Instructions for the task — The answer must reproduce the listing exactly, with every picture left out.

Extracted information —
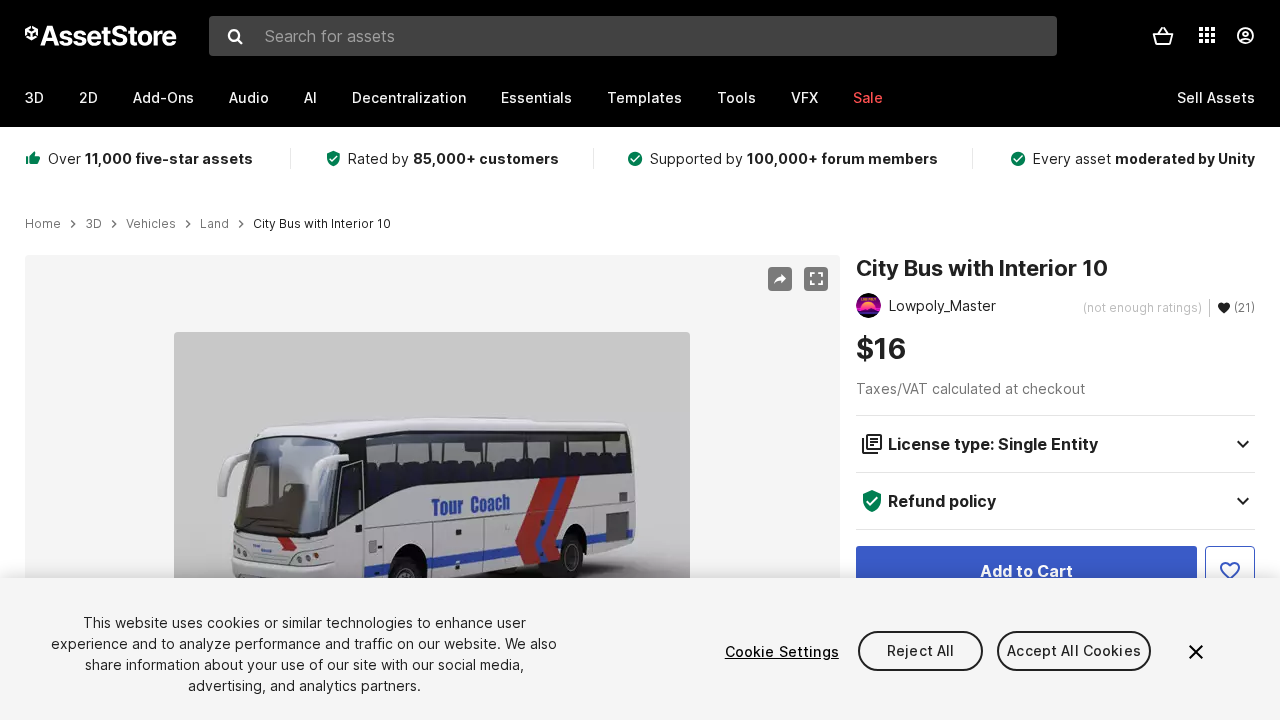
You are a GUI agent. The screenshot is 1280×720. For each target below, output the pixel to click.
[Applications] (1207, 35)
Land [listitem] (214, 224)
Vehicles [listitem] (151, 224)
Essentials (536, 97)
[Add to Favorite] (1230, 571)
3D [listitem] (93, 224)
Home (43, 224)
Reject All (920, 651)
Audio (249, 97)
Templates (644, 97)
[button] (1163, 36)
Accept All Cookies (1074, 651)
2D (88, 97)
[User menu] (1245, 36)
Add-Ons (163, 97)
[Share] (780, 279)
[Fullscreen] (816, 279)
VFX (804, 97)
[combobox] (633, 36)
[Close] (1196, 652)
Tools (736, 97)
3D (34, 97)
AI (310, 97)
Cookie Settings (782, 651)
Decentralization (409, 97)
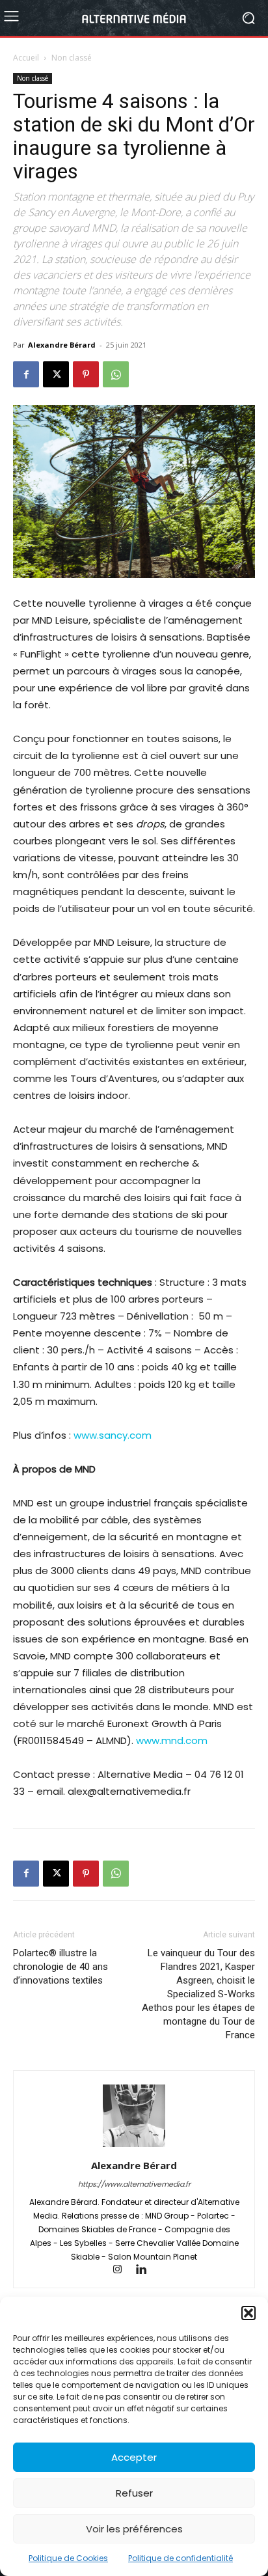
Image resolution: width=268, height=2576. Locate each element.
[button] (248, 2313)
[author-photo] (134, 2147)
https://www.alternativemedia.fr (134, 2184)
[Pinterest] (86, 374)
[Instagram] (123, 2270)
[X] (56, 374)
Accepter (134, 2457)
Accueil (26, 57)
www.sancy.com (113, 1435)
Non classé (71, 57)
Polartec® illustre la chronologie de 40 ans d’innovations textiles (60, 1966)
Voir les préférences (134, 2529)
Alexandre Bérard (62, 345)
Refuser (134, 2493)
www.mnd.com (172, 1740)
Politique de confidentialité (180, 2558)
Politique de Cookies (68, 2558)
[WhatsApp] (116, 374)
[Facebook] (26, 374)
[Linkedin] (146, 2270)
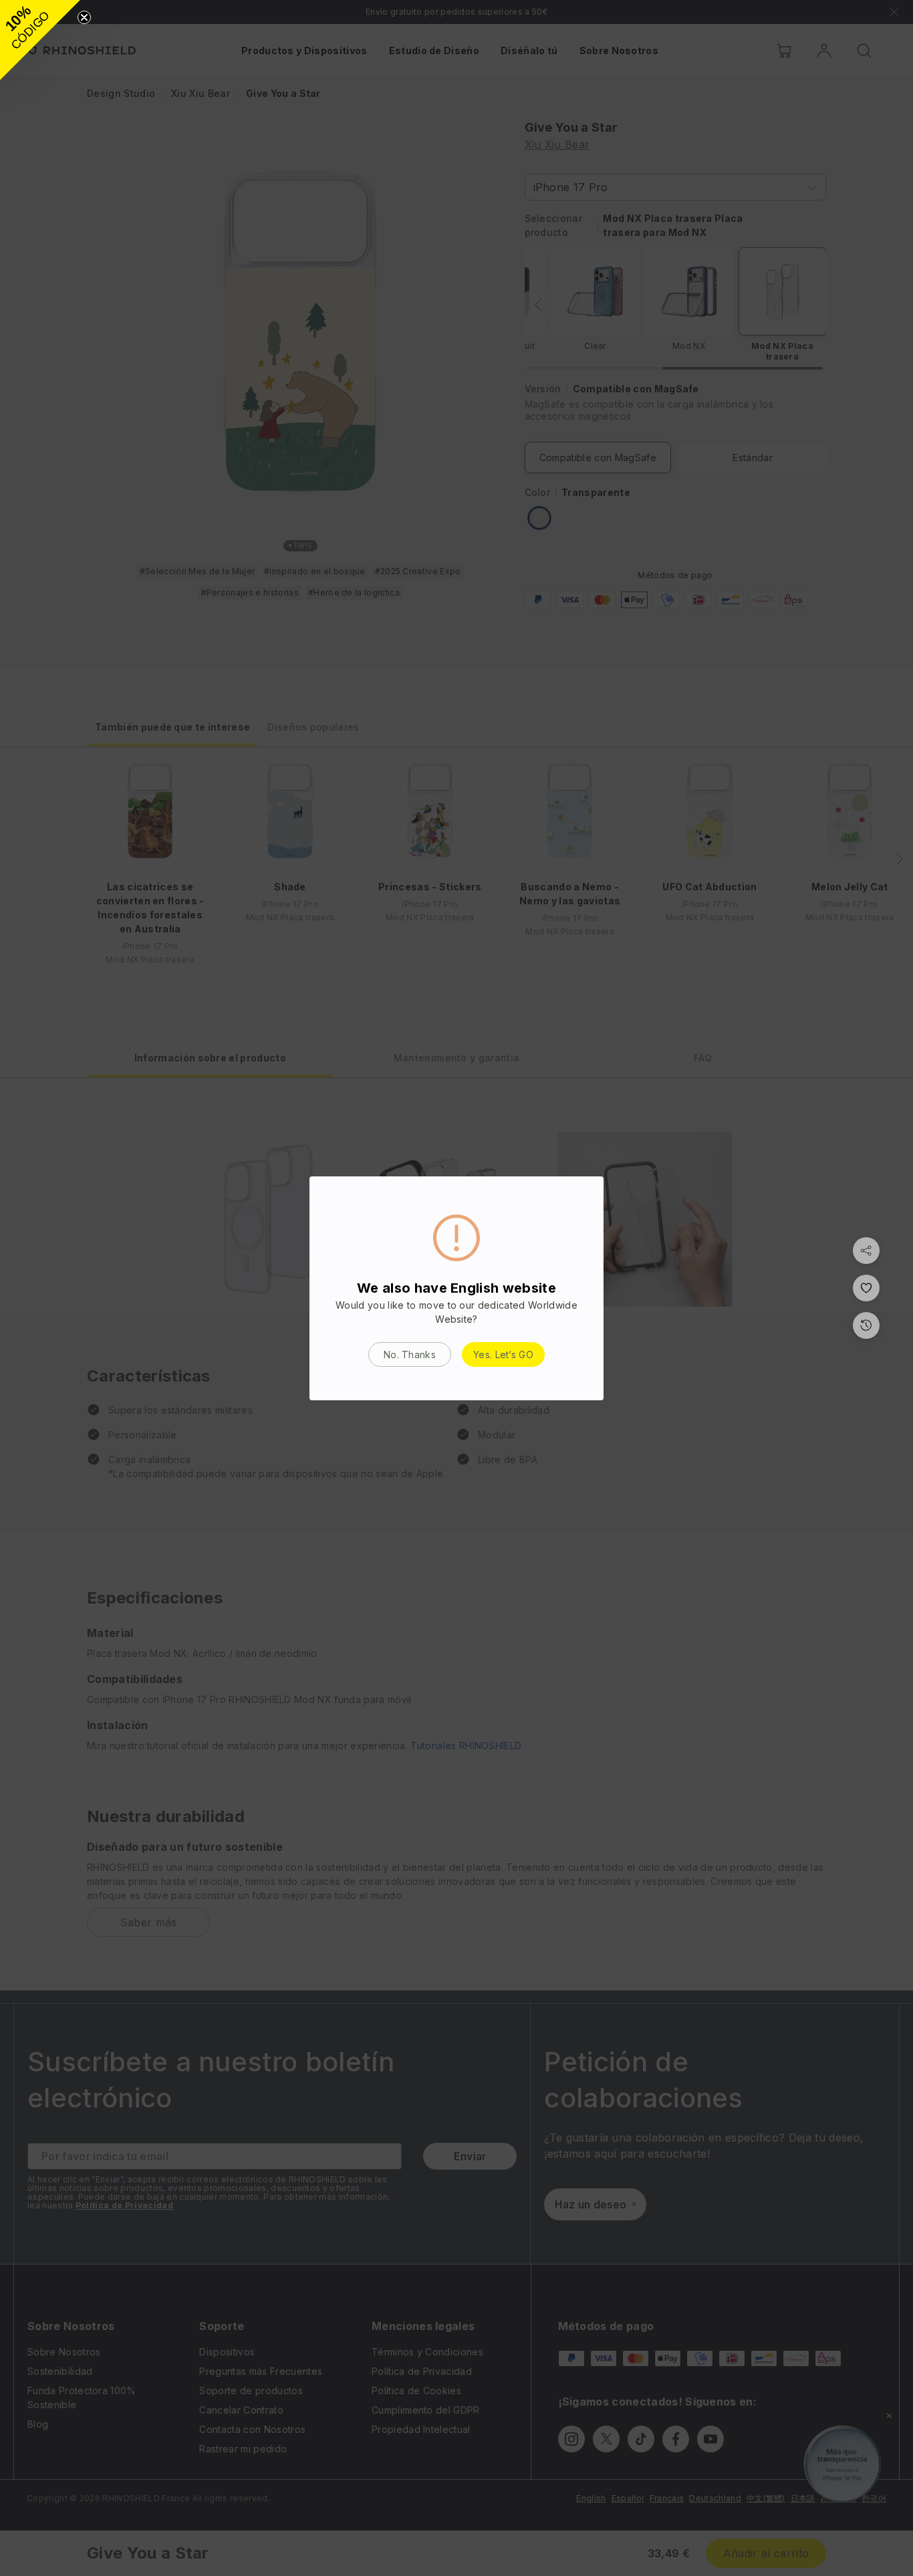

Output —
You are a GUI agent. The screenshot is 1280×720. For each target below, output the pixel to click.
[Applications] (1207, 35)
Land [listitem] (214, 224)
Vehicles [listitem] (151, 224)
Essentials (536, 97)
[Add to Favorite] (1230, 571)
3D [listitem] (93, 224)
Home (43, 224)
Reject All (920, 651)
Audio (249, 97)
Templates (644, 97)
[button] (1163, 36)
Accept All Cookies (1074, 651)
2D (88, 97)
[User menu] (1245, 36)
Add-Ons (163, 97)
[Share] (780, 279)
[Fullscreen] (816, 279)
VFX (804, 97)
[combobox] (633, 36)
[Close] (1196, 652)
Tools (736, 97)
3D (34, 97)
AI (310, 97)
Cookie Settings (782, 651)
Decentralization (409, 97)
Image resolution: width=268, height=2576. Locate each element.
[button] (248, 2313)
[author-photo] (134, 2147)
https://www.alternativemedia.fr (134, 2184)
[Pinterest] (86, 374)
[Instagram] (123, 2270)
[X] (56, 374)
Accepter (134, 2457)
Accueil (26, 57)
www.sancy.com (113, 1435)
Non classé (71, 57)
Polartec® illustre la chronologie de 40 ans d’innovations textiles (60, 1966)
Voir les préférences (134, 2529)
Alexandre Bérard (62, 345)
Refuser (134, 2493)
www.mnd.com (172, 1740)
Politique de confidentialité (180, 2558)
Politique de Cookies (68, 2558)
[WhatsApp] (116, 374)
[Facebook] (26, 374)
[Linkedin] (146, 2270)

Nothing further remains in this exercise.